談上海生煎,永遠繞不開大壺春。近百年的光陰寸寸流過,生煎的流行風潮變了又變,但大壺春年復一年地做著傳統的全發麵生煎,有一種老字型大小特有的氣定神閑。

每天早上五點半,負責打面的師傅就忙碌起來了。水、麵粉加酵母揉好,有時會打入昨晚留下來的少許老面以增添風味。大壺春的面皮配方並不固定,全由師傅根據當天的天氣,憑經驗調節。揉好面後醒發十五分鐘後,麵團略微膨脹鬆軟,方可拿去切劑子包餡。

正在醒發的生煎們

肉餡則是絕不外傳的秘方。四川中路店內有中央廚房,每天由老師傅將前腿肉打成肉餡,冷凍運輸至各家分店。都說大壺春是不加皮凍的“清水”生煎,其實皮凍也加,只是少,還用了三種醬油調味,是老上海熟悉的甜鮮口感。

包餡

包生煎的師傅幾乎不用稱,全憑手感。25克的皮配25克的餡,一包一個准。白嫩的生煎在指間成型,蘸了綠蔥花白芝麻,尤其玲瓏可愛。為何要在入鍋前就蘸上芝麻?據說,這樣才能讓面皮在油煎時充分吸收芝麻和蔥花的香氣。

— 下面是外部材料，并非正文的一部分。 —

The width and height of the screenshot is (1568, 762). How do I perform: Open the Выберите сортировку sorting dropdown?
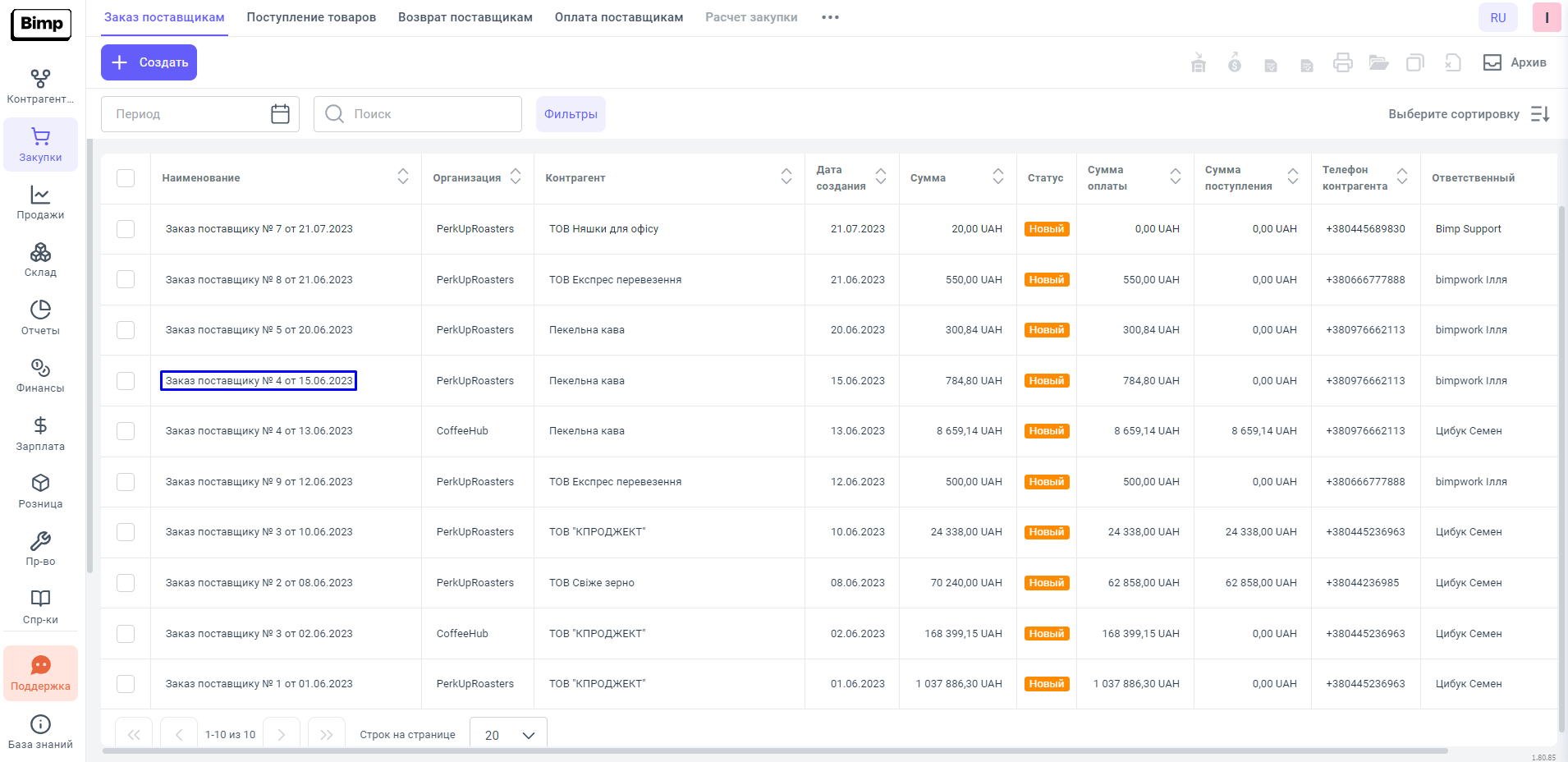coord(1468,114)
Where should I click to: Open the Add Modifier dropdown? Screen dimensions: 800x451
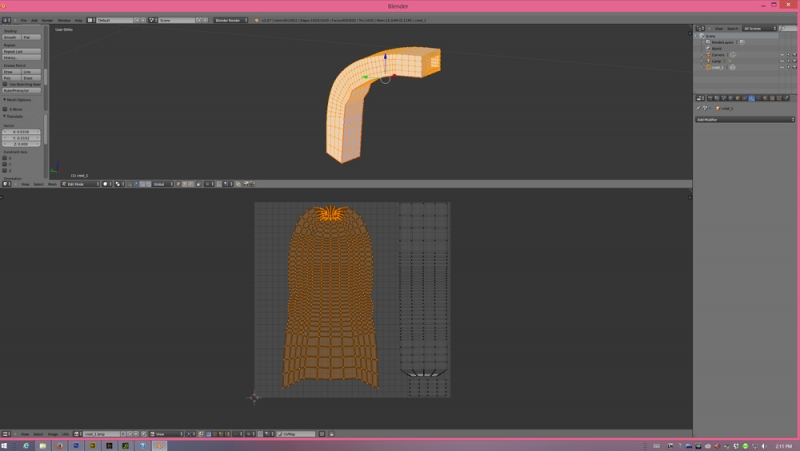744,119
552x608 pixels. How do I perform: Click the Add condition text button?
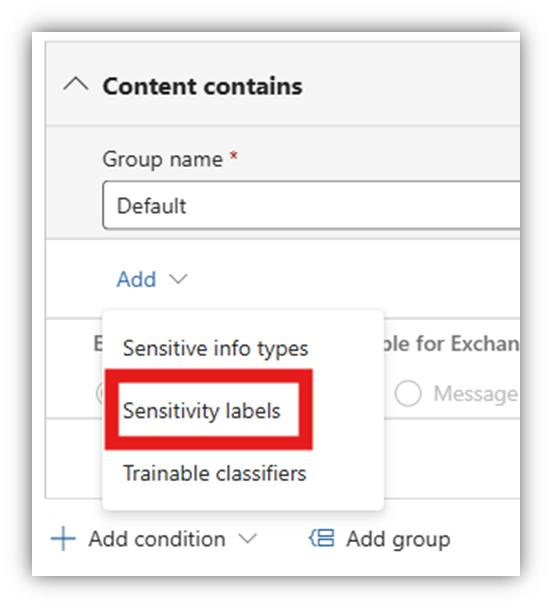(157, 539)
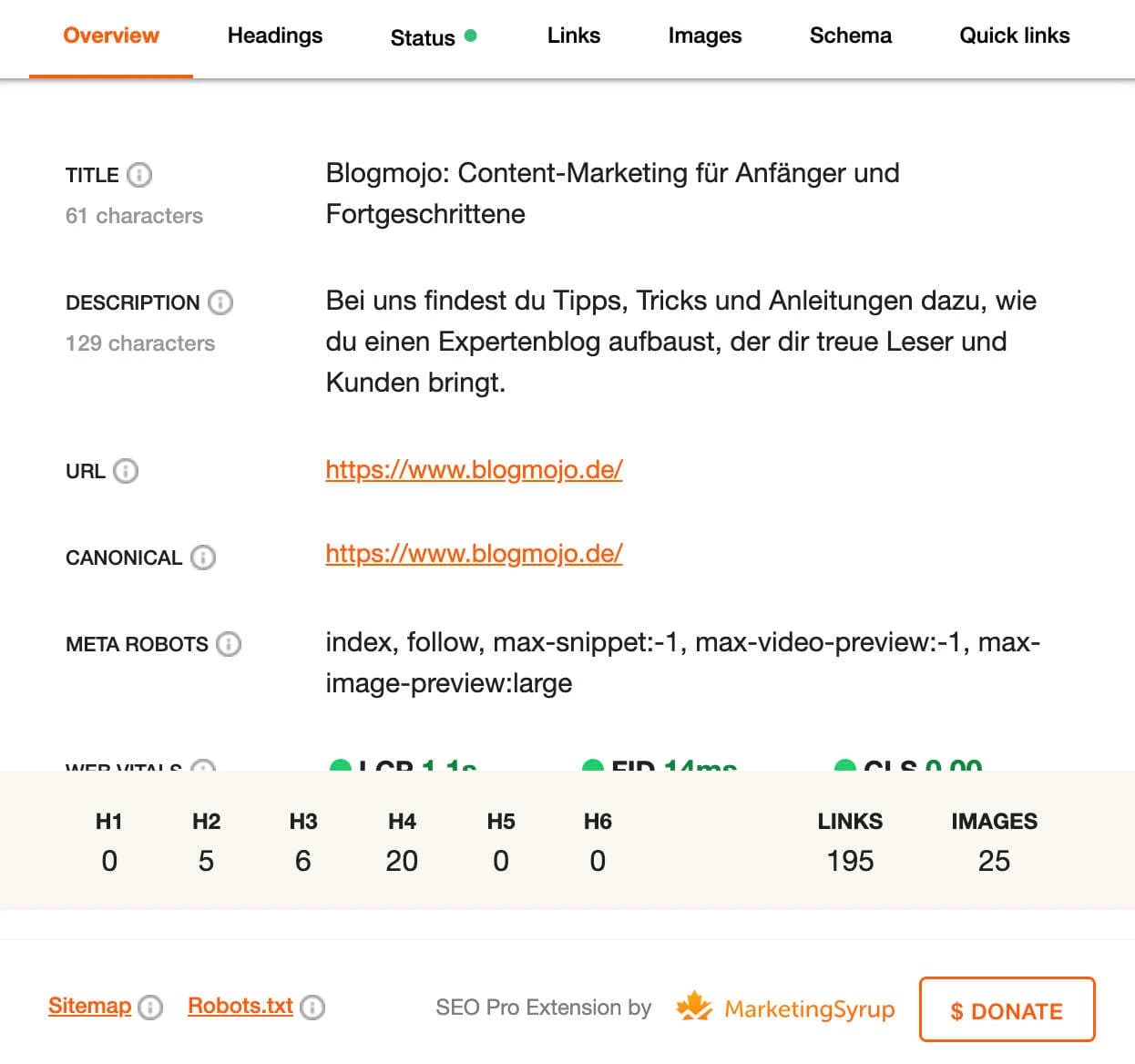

包好後,生煎還要繼續發酵半小時以上。原本結實的小個頭髮得圓潤起來,七八十個生煎擠擠挨挨地塞進大鐵鍋裡加熱,楠木蓋子蓋上,不一會就爆出吱吱的滾油聲。雖說大壺春一向是褶子朝上煎,但蝦仁生煎為示區別,也是褶子朝下,並沒有什麼原教旨主義的堅持。

淋過一次水,待水蒸氣把面皮蒸熟後,生煎便可出鍋。一個個如飽滿臌脹的小包子,鬆軟面皮帶著發麵特有的麥香。底部鬆脆,因吸收了一部分肉汁而具有了更豐腴的口感。內裡肉餡浸出少許湯汁,肉質緊實。

據說以往有會“做人家”(節儉)的老先生,把外皮吃了,肉餡打包回去,還可以燒一鍋菠菜肉圓湯,想來不是虛言。

臨走時,發現門口立著“本店獲評必比登(米其林系列)美食推介餐廳”的牌子。跟經理問起店裡的生意有沒有變化,他倒是很淡定:“好像是好了一點吧。”的確,如大壺春這種老字型大小,對於米其林的依賴度並沒有想像中的那麼高。那些風雨無阻排著隊的老上海食客們,甚至不一定知道什麼是“米其林”,也沒有興趣去考證各種生煎流派孰優孰劣。

於他們而言,這就是從小吃到大的熟悉味道,僅此而已。

半發酵|東泰祥

重慶北路上的東泰祥裡,敞亮的生煎製作間就坐落在店堂中央。生煎製作的所有環節,從揉面、打肉餡到煎制,全都在這裡完成。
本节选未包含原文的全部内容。